Work task —
Write out the full set of records below exactly.

Record set —
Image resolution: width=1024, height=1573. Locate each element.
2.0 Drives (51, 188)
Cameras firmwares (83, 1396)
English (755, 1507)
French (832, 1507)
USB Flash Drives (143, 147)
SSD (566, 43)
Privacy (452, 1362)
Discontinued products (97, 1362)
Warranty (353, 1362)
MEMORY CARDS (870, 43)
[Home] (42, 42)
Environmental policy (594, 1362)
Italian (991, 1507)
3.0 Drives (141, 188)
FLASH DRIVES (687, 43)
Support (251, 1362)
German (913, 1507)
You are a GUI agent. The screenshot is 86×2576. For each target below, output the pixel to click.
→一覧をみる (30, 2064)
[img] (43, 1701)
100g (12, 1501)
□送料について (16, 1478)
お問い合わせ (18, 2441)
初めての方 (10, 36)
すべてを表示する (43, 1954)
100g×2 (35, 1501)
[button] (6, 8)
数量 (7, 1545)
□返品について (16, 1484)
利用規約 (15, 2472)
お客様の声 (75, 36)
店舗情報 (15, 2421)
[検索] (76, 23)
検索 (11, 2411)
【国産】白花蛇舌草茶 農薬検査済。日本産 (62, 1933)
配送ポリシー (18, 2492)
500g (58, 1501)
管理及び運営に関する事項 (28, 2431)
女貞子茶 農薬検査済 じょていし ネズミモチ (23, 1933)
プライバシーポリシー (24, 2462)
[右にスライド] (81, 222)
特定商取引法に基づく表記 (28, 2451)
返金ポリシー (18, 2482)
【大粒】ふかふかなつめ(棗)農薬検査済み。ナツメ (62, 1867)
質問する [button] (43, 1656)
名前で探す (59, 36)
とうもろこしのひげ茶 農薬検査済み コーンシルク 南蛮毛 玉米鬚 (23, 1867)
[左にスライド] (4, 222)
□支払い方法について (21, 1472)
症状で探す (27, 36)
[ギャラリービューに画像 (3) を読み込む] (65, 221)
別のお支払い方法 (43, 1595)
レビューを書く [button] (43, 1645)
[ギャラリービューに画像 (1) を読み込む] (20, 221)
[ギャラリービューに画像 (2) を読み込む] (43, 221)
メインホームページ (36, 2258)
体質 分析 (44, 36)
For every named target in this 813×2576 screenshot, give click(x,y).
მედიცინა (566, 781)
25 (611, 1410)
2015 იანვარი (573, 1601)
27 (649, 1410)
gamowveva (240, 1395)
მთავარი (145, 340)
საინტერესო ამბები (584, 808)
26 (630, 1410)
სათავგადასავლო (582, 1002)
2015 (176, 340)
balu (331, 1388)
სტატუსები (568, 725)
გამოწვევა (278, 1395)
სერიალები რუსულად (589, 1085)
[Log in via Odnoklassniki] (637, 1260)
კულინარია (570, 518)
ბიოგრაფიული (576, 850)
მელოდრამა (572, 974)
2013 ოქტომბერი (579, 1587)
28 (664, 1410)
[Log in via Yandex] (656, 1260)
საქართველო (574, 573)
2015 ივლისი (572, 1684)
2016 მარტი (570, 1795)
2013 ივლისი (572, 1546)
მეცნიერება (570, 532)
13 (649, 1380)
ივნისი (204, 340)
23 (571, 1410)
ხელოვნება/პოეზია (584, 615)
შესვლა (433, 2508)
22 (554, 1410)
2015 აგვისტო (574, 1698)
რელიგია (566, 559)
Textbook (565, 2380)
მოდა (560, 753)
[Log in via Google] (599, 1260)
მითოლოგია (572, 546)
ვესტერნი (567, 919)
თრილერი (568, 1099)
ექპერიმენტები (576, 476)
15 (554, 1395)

Response for this exercise —
Image resolution: width=1024, height=1573. Locate each element.
2.0 Drives (51, 188)
Cameras firmwares (83, 1396)
English (755, 1507)
French (832, 1507)
USB Flash Drives (143, 147)
SSD (566, 43)
Privacy (452, 1362)
Discontinued products (97, 1362)
Warranty (353, 1362)
MEMORY CARDS (870, 43)
[Home] (42, 42)
Environmental policy (594, 1362)
Italian (991, 1507)
3.0 Drives (141, 188)
FLASH DRIVES (687, 43)
Support (251, 1362)
German (913, 1507)
You are a GUI agent. The screenshot is 86×2576. For each target below, output the pixel to click.
→一覧をみる (30, 2064)
[img] (43, 1701)
100g (12, 1501)
□送料について (16, 1478)
お問い合わせ (18, 2441)
初めての方 (10, 36)
すべてを表示する (43, 1954)
100g×2 (35, 1501)
[button] (6, 8)
数量 (7, 1545)
□返品について (16, 1484)
利用規約 (15, 2472)
お客様の声 (75, 36)
店舗情報 (15, 2421)
[検索] (76, 23)
検索 (11, 2411)
【国産】白花蛇舌草茶 農薬検査済。日本産 (62, 1933)
配送ポリシー (18, 2492)
500g (58, 1501)
管理及び運営に関する事項 (28, 2431)
女貞子茶 農薬検査済 じょていし ネズミモチ (23, 1933)
プライバシーポリシー (24, 2462)
[右にスライド] (81, 222)
特定商取引法に基づく表記 (28, 2451)
返金ポリシー (18, 2482)
【大粒】ふかふかなつめ(棗)農薬検査済み。ナツメ (62, 1867)
質問する [button] (43, 1656)
名前で探す (59, 36)
とうもろこしのひげ茶 農薬検査済み コーンシルク 南蛮毛 玉米鬚 (23, 1867)
[左にスライド] (4, 222)
□支払い方法について (21, 1472)
症状で探す (27, 36)
[ギャラリービューに画像 (3) を読み込む] (65, 221)
別のお支払い方法 (43, 1595)
レビューを書く [button] (43, 1645)
[ギャラリービューに画像 (1) を読み込む] (20, 221)
[ギャラリービューに画像 (2) を読み込む] (43, 221)
メインホームページ (36, 2258)
体質 分析 (44, 36)
For every named target in this 813×2576 screenshot, give click(x,y).
მედიცინა (566, 781)
25 (611, 1410)
2015 იანვარი (573, 1601)
27 (649, 1410)
gamowveva (240, 1395)
მთავარი (145, 340)
საინტერესო ამბები (584, 808)
26 (630, 1410)
სათავგადასავლო (582, 1002)
2015 (176, 340)
balu (331, 1388)
სტატუსები (568, 725)
გამოწვევა (278, 1395)
სერიალები რუსულად (589, 1085)
[Log in via Odnoklassniki] (637, 1260)
კულინარია (570, 518)
ბიოგრაფიული (576, 850)
მელოდრამა (572, 974)
2013 ოქტომბერი (579, 1587)
28 (664, 1410)
[Log in via Yandex] (656, 1260)
საქართველო (574, 573)
2015 ივლისი (572, 1684)
2016 მარტი (570, 1795)
2013 ივლისი (572, 1546)
მეცნიერება (570, 532)
13 (649, 1380)
ივნისი (204, 340)
23 (571, 1410)
ხელოვნება/პოეზია (584, 615)
შესვლა (433, 2508)
22 (554, 1410)
2015 აგვისტო (574, 1698)
რელიგია (566, 559)
Textbook (565, 2380)
მოდა (560, 753)
[Log in via Google] (599, 1260)
მითოლოგია (572, 546)
ვესტერნი (567, 919)
თრილერი (568, 1099)
ექპერიმენტები (576, 476)
15 (554, 1395)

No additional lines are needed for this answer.